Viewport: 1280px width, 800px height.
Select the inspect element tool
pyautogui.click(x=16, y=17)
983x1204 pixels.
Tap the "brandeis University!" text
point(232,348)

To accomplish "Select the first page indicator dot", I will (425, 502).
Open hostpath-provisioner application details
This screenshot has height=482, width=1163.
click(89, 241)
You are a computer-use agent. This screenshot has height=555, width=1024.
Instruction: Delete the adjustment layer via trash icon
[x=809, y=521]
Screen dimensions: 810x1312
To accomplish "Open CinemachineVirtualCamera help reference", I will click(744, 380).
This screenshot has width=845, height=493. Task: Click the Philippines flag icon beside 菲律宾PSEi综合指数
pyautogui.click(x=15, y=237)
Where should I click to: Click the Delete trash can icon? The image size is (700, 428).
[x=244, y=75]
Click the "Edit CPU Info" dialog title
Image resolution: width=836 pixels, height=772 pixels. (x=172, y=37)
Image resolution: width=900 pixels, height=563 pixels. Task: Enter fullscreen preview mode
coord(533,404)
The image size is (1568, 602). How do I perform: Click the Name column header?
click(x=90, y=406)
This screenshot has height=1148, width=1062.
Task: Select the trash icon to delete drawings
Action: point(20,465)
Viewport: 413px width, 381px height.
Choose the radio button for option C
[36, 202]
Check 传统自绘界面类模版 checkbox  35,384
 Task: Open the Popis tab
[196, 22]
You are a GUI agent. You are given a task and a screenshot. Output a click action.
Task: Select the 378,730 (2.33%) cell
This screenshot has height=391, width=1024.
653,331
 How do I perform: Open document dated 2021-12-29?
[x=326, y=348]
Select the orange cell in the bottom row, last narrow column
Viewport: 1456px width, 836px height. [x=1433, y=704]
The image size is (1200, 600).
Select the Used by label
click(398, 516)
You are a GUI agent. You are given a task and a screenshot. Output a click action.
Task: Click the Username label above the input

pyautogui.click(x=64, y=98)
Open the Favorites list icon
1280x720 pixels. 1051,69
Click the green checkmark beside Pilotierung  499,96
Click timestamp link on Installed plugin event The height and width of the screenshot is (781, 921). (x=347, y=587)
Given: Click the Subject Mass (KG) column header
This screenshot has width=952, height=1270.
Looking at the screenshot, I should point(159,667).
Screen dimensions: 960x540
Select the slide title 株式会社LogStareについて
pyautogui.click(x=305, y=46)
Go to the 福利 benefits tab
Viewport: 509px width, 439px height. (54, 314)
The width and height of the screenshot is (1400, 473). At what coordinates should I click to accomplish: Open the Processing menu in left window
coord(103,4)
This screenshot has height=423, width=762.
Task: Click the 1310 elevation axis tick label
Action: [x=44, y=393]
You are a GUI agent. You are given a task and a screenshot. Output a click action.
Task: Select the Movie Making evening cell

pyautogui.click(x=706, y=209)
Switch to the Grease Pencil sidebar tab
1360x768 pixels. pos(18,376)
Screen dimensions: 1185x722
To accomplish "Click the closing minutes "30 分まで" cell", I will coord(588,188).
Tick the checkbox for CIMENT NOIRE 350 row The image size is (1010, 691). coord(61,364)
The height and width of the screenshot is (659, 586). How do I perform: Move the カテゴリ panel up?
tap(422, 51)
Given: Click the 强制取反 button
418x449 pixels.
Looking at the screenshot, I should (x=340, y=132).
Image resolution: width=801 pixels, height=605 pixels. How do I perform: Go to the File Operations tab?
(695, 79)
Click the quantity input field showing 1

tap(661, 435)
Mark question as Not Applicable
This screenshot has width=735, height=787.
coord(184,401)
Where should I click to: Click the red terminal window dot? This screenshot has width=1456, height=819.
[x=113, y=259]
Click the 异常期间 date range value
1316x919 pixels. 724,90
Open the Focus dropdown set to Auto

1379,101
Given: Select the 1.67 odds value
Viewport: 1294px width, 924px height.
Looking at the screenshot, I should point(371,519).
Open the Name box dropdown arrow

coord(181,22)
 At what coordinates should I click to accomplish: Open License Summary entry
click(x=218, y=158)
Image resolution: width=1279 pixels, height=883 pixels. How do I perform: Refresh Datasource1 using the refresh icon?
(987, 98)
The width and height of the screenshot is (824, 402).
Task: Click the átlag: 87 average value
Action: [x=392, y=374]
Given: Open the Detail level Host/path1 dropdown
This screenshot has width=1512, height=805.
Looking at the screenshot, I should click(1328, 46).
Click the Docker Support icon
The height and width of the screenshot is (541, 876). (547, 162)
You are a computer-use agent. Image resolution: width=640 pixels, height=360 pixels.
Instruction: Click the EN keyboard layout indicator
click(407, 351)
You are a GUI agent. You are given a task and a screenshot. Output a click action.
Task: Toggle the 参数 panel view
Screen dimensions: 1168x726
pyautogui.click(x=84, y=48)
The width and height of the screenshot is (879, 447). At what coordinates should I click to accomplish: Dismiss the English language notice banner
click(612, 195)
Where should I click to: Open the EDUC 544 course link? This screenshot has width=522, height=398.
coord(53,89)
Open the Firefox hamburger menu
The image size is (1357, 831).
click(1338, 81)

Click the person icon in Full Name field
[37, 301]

====================

■ **INSTRUCTIONS FOR THE TASK**
Please output exactly the lines between the one holding "Image resolution: width=900" and the one holding "Check 传统自绘界面类模版 checkbox" in the records above, inclusive, and nothing more.

■ **REPLY TO THE TASK**
Image resolution: width=900 pixels, height=563 pixels. Task: Enter fullscreen preview mode
coord(533,404)
The image size is (1568, 602). How do I perform: Click the Name column header?
click(x=90, y=406)
This screenshot has height=1148, width=1062.
Task: Select the trash icon to delete drawings
Action: point(20,465)
Viewport: 413px width, 381px height.
Choose the radio button for option C
[36, 202]
Check 传统自绘界面类模版 checkbox  35,384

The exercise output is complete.